A more general gripe is the personal stories of the two team leaders-James and Khan. I am really not interested in divorced father of two daughters and his new partner, or Jessie James's failing marriage. Rather than being an accompaniment to the other failed -if not lethally so- families on show, I would rather see Detectives dealing with sordid issues at work, return to a happy family, the contrast being with something that works with something that doesn't. We have got to used to the 57 Varieties of Tec, from cynical often alcoholic, messy home/spartan home; loves opera or loves Jazz, has girlfriends/no friends and so on, I wonder if the only Happy Tec on tv over the years has been Colombo, and we never did get to see his wife.

Unforgotten - Series 5 - Episode 1 - ITVX (https://www.itv.com/watch/unforgotten/2a3372/2a3372a0025)

Stavros
03-26-2023, 08:32 AM
Little Dorrit (BBC, 2008 )

I don't recall seeing this at the time, and binged watched the whole thing in one day. It is a good rendition of one of Dickens most complex stories, though it suffers from the anti-politics that means people don't work their way out of poverty or that poverty is diminished by social and political change, but have benefactors, or sudden wealth equivalent to winning the lottery. It does also mean the concept of the Prison is found throughout the book, but it does have sharply etched characters that are a dream for actors, acting being Dickens first love before he began writing. Claire Foy is outstanding as Little Dorrit, though there are some dubious interpretations, eg Miss Wade. And while there is symbolic value in the collapse of the Clennam building, it is part of the Dickens melodrama. Worth watching though if you can see it in the UK, not sure if it is available elsewhere.

KnightHawk 2.0
03-26-2023, 06:23 PM
NCIS Hawaii.

Stavros
04-07-2023, 07:58 PM
Succession, Season 1 (Jesse Armstrong/Gary Sanchez Productions, etc, 2018 )

"Are we good?"
"Yes, we're good. How about you, you good?"
"I'm good. Are you good?".
"Yep, I'm good".

Unoriginal, much as JK Rowling poached her way through European literature to concoct Harry Potter, Jesse Armstrong has poached his way through numerous variations on the dysfunctional family theme, wrapped it in obscene wealth, and recruited at least two fine actors -Harriet Walter and Hiam Abbass. When people are this selfish, nasty and rude, it is hard, if not impossible to feel for them, so I bought this season on DVD and am in two minds about staying with it.

The music seems to be a mash-up of Schubert's song Ständchen (D899) and a below-par Keith Jarrett and sticks in the head for a long time, causing a nuisance. The only remedy is to go to the original, written shortly before Schubert died and which he never heard performed -sung here by the late Peter Schreier.

> _Material provided_
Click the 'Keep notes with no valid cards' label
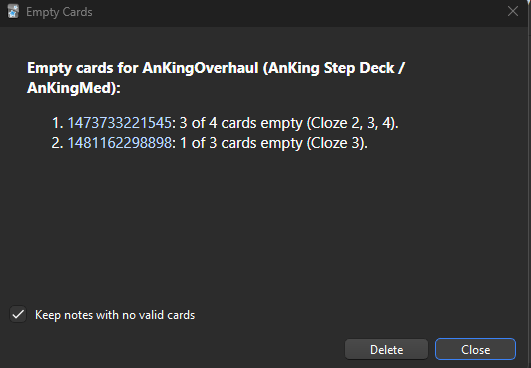The image size is (531, 368). 115,315
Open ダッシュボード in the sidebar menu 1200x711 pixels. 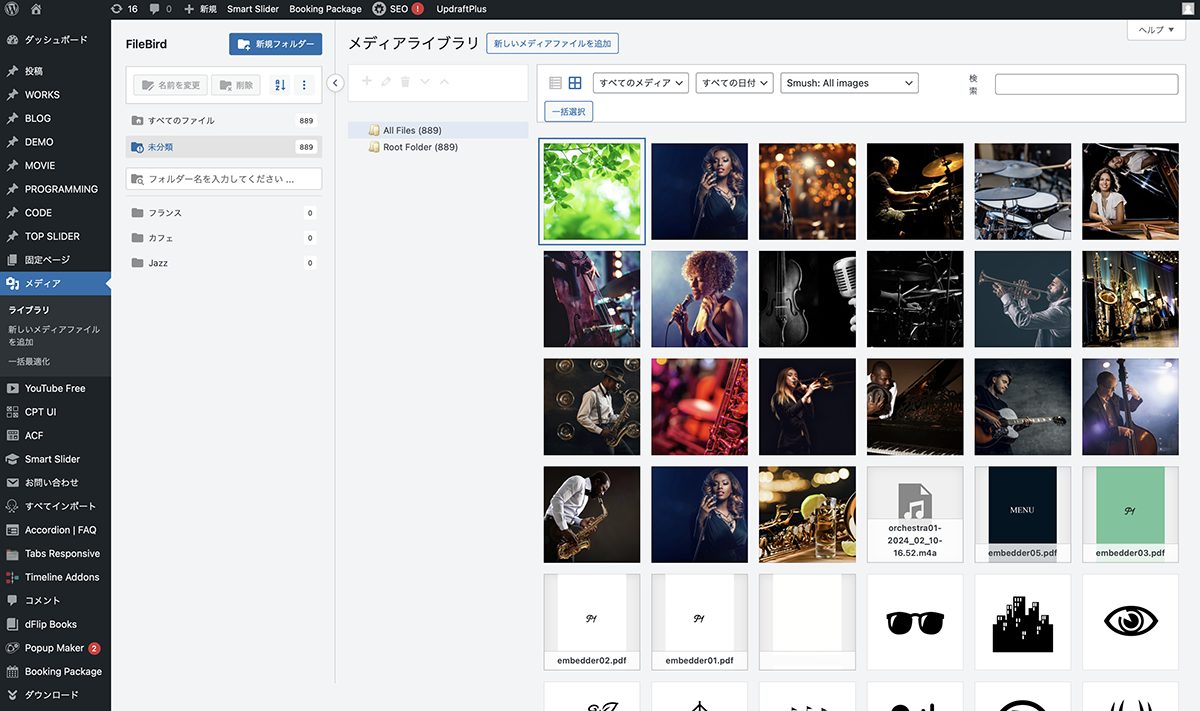coord(55,40)
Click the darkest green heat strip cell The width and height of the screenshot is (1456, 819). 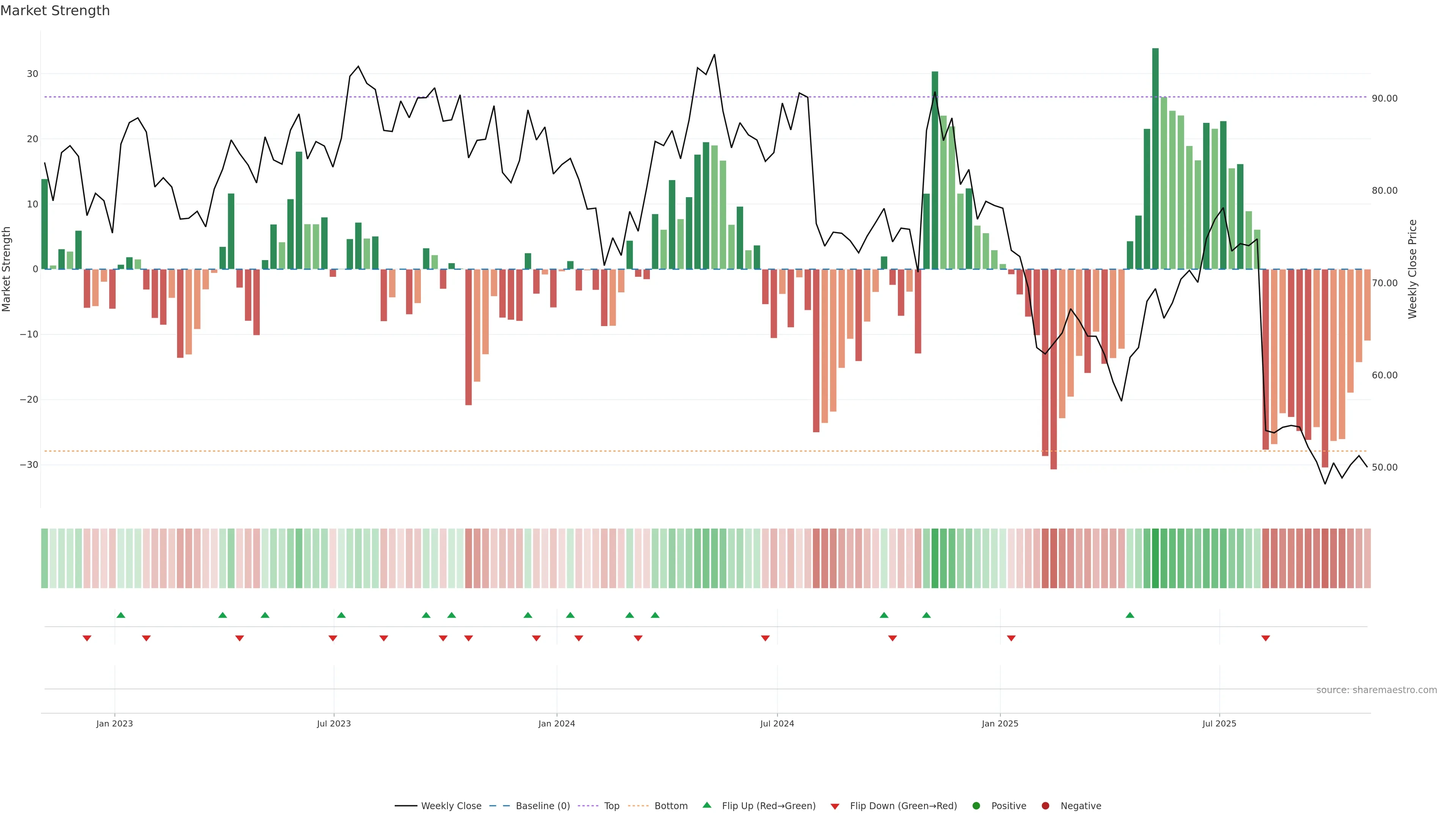tap(1155, 559)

> _Challenges_
**a.** Transcribe everything in the TV discussion from "Unoriginal, much as" down to "late Peter Schreier.".
**b.** Please rewrite the paragraph of the TV discussion that begins "The music seems to be" as a short bulleted list that keeps its main facts.

> _Task responses_
**a.**
Unoriginal, much as JK Rowling poached her way through European literature to concoct Harry Potter, Jesse Armstrong has poached his way through numerous variations on the dysfunctional family theme, wrapped it in obscene wealth, and recruited at least two fine actors -Harriet Walter and Hiam Abbass. When people are this selfish, nasty and rude, it is hard, if not impossible to feel for them, so I bought this season on DVD and am in two minds about staying with it.

The music seems to be a mash-up of Schubert's song Ständchen (D899) and a below-par Keith Jarrett and sticks in the head for a long time, causing a nuisance. The only remedy is to go to the original, written shortly before Schubert died and which he never heard performed -sung here by the late Peter Schreier.

**b.**
- The music seems to be a mash-up of Schubert's song Ständchen (D899) and a below-par Keith Jarrett.
- It sticks in the head for a long time and becomes a nuisance.
- The only remedy is to go to the original song.
- Schubert wrote it shortly before he died and never heard it performed.
- Here it is sung by the late Peter Schreier.